• [EXTRACT TO READ]
* * * * * * * * *

Personal information
- Full name: Pierre Benjamin Florent Vaultier
- Born: 24 June 1987 (age 39) Briançon, France
- Height: 1.86 m (6 ft 1 in)

Medal record
Men's snowboarding
Representing France
Olympic Games
| Gold medal – first place | 2014 Sochi | Snowboard cross |
| Gold medal – first place | 2018 Pyeongchang | Snowboard cross |
World Championships
| Gold medal – first place | 2017 Sierra Nevada | Snowboard cross |

= Pierre Vaultier =

French snowboarder (born 1987)

Pierre Benjamin Florent Vaultier (/fr/; born 24 June 1987) is a French two-time Olympic Gold Champion, and one-time World Gold Champion snowboarder, specializing in snowboard cross.

* * * * * * * * *

• [PROVIDED MATERIAL]
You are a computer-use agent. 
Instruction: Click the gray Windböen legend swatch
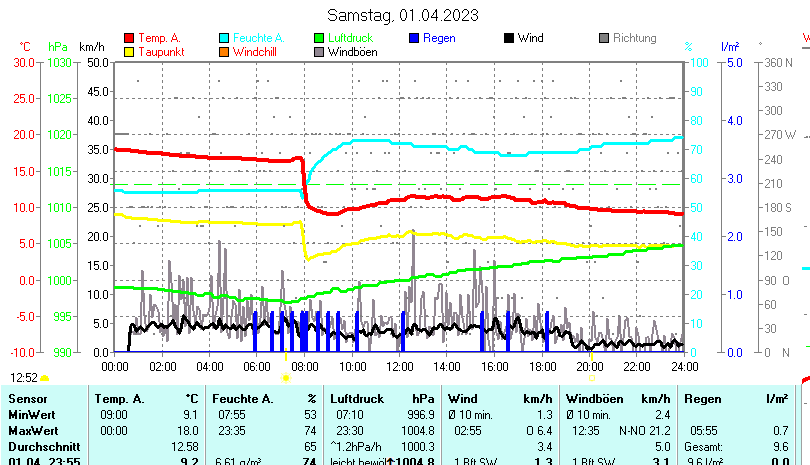coord(319,52)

* * * * * * * * *

• [PROBLEM A]
From the Pierre Vaultier profile, list every competition where he won a gold medal, with its year and location.
• [PROBLEM B]
Rewrite the Pierre Vaultier profile from "French snowboarder (born" up to and including "in snowboard cross.", substituting "athlete" for "snowboarder".
• [PROBLEM C]
According to the Pierre Vaultier profile, where was he born?

• [ANSWER SPACE A]
2014 Sochi Olympic Games
2018 Pyeongchang Olympic Games
2017 Sierra Nevada World Championships

• [ANSWER SPACE B]
French athlete (born 1987)

Pierre Benjamin Florent Vaultier (/fr/; born 24 June 1987) is a French two-time Olympic Gold Champion, and one-time World Gold Champion athlete, specializing in snowboard cross.

• [ANSWER SPACE C]
Briançon, France.